Exercise directions |
List every book the book review below names, giving each title with its author.

Text shown |
As the horrors in Afghanistan and Iraq have rolled across our field of vision, swathed in the smoke of lies, propaganda and naïve ignorance, over the last five years American readers have been given much clarification, if not consolation, by some remarkable books: They include Karl Meyer’s The Dust of Empire, Thomas Ricks’s Fiasco, Lawrence Wright’s The Looming Tower, George Packer’s The Assassins’ Gate, Rajiv Chandrasekaran’s Imperial Life in the Emerald City and now Dexter Filkins’s The Forever War. But whereas those earlier accounts provided a more or less broad historical and political background, this one gives us a tormented worm’s eye view of a world racked by nonstop violence, fanatical hatred and lethal stupidity, with only random flashes of kindness and self-sacrifice.
Filkins, who visited Afghanistan both before and after 9/11, and who reported from Iraq for The New York Times from 2003 through 2006, understands the ideological motivations of all the various killers; but as he keeps dodging their bullets and RPG’s and noting the dead and wounded all around him, his main focus is the sheer moment-to-moment terror, agony and revulsion that has engulfed him. War, to splice John Keats with Philip Henry Sheridan, is all we know of hell on earth, and all we need to know.
The book opens with the Taliban chopping the hand off a thief and the head off a murderer at a packed soccer stadium in Kabul. (“There was a special section for the handicapped on the far side, a section for women. The orphans were walking up and down the bleachers on my side selling candy and cigarettes. A couple of older men carried whips. They wore grenade launchers on their backs.”) It is 1998, and the war has barely begun—if you ignore the 1979 Soviet invasion of Afghanistan and the counterattacks by the mujahideen. Segue to the Twin Towers (Filkins was there) and the Northern Alliance-U.S. campaign against Mullah Omar & Co.
All this is bad enough, but the time in Iraq will prove to be far worse. Filkins lived through the apocalyptic second battle of Fallujah in 2004, including an episode when he and an Australian photographer went to check out a sniper in a minaret. A Marine corporal told them to wait while he went up the stairs to see if it was safe, only to be instantly blasted by the sniper (“his face was opened in a large V, split like meat, fish maybe, with the two sides jiggling”).
And so it goes, page after page. Iraqi sectarian fury and madness seem to know no bounds. At one point, Filkins looks away from the shattered corpses to list the groups that claimed responsibility for attacks on Americans and Iraqis from May to October 2005. There are no fewer than 103 such zealous bands, and the fact that stateside Americans have never heard of the Al-Farouq Brigade or the Al-Furqan Battalion does not mean that they weren’t doing some highly effective butchery.

Dataset excerpt |
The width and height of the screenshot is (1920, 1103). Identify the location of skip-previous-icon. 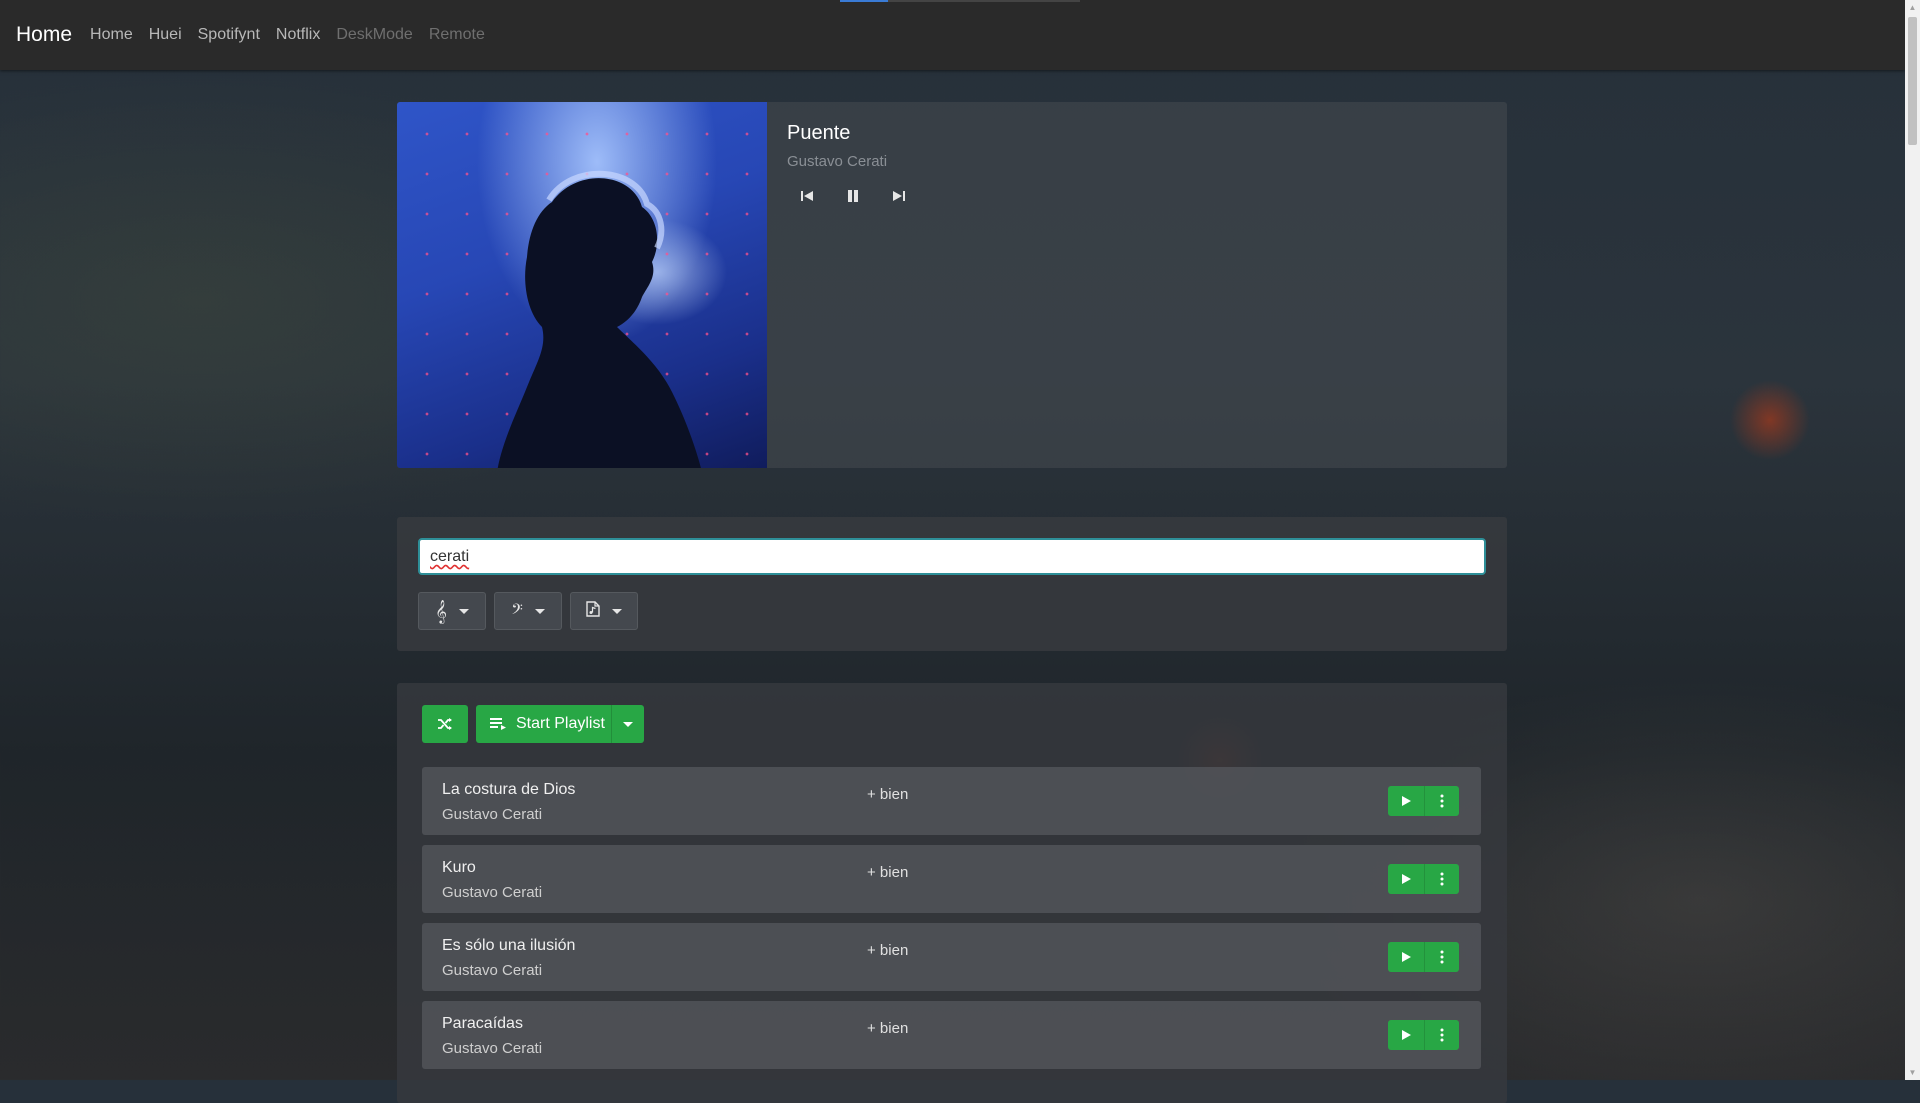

Expected output |
- The Dust of Empire, Karl Meyer
- Fiasco, Thomas Ricks
- The Looming Tower, Lawrence Wright
- The Assassins’ Gate, George Packer
- Imperial Life in the Emerald City, Rajiv Chandrasekaran
- The Forever War, Dexter Filkins